Samuel se desabrochó la camisa y se la quitó, revelando su mandíbula y clavícula perfectas.
Seis años atrás, había sido drogado. Justo cuando sentía que estaba a punto de arder por el calor que asolaba su cuerpo, había acudido a Yanara en busca de un antídoto. De manera inesperada, acabó con Franco y Sofía.
En aquel entonces, se había quedado prendado de aquel cuerpo juvenil y seductor. No importaba que ella gimiera y suplicara, él seguía dominándola. Sin embargo, en los últimos cinco años, no había sentido nada por Yanara a pesar de ser la misma persona.
Sólo pensaba en ella como la madre de sus hijos.
En realidad, Samuel no se preocupaba por ella en este momento, ya que estaba más preocupado por Natalia, que le había dado la espalda esa mañana. Mientras pensaba en ello, llamó a Benito.

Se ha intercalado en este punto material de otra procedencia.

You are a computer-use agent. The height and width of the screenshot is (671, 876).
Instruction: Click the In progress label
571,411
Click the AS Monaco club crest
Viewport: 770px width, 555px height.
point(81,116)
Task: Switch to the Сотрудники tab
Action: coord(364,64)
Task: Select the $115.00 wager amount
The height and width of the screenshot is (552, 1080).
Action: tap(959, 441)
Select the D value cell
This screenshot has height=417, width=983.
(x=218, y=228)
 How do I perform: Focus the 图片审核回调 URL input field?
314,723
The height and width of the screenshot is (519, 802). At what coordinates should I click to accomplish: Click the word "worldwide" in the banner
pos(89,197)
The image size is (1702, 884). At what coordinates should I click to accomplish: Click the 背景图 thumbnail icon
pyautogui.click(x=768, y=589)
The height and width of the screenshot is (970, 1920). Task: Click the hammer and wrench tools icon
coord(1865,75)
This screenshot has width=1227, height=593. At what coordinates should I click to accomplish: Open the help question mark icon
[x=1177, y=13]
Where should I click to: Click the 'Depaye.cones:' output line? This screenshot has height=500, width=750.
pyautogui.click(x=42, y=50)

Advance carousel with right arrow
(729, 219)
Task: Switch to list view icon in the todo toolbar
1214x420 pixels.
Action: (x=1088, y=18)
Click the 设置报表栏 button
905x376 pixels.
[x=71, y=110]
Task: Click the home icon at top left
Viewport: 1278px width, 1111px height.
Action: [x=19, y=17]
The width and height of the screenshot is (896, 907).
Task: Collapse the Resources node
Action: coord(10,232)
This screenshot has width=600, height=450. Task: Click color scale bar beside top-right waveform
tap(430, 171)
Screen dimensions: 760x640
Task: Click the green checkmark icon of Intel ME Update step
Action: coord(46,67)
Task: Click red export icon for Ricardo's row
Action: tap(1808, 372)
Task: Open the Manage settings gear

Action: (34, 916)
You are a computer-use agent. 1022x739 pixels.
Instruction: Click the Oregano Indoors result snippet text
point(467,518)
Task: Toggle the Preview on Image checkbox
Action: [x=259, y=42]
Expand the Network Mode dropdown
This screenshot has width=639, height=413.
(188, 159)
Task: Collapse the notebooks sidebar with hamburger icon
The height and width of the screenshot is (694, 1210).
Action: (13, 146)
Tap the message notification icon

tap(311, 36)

—¿Cómo está Natalia, Benito? —preguntó.
—Todavía no ha salido del trabajo. Al parecer, está examinando un cadáver desmembrado. Parece que tiene una gran carga de trabajo —informó.
Samuel miró el reloj que colgaba de la pared. Con una mirada misteriosa, dijo:
—Envíale algo de cenar en mi nombre.
Sus palabras dejaron a Benito boquiabierto.
—Señor, es una persona malagradecida. ¿Por qué...?
Samuel lo interrumpió con toda frialdad:
—¿Desde cuándo tienes derecho a sermonearme?
—No quise decir eso. Mis disculpas —se apresuró a responder Benito.
Samuel colgó y Benito procedió a preparar la cena para Natalia.
Se levantó y se puso delante de la ventana del suelo al techo para echar un vistazo a las rosas blancas que florecían en el patio.
No le importaba lo difícil que fuera tratar con Natalia ni el precio que tuviera que pagar. Lo único que le importaba era convencerla de que ayudara a tratar la afasia de Sofía.
No quería que su preciosa hija estuviera toda su vida sin hablar. Al menos, quería oírla decirle «Papi».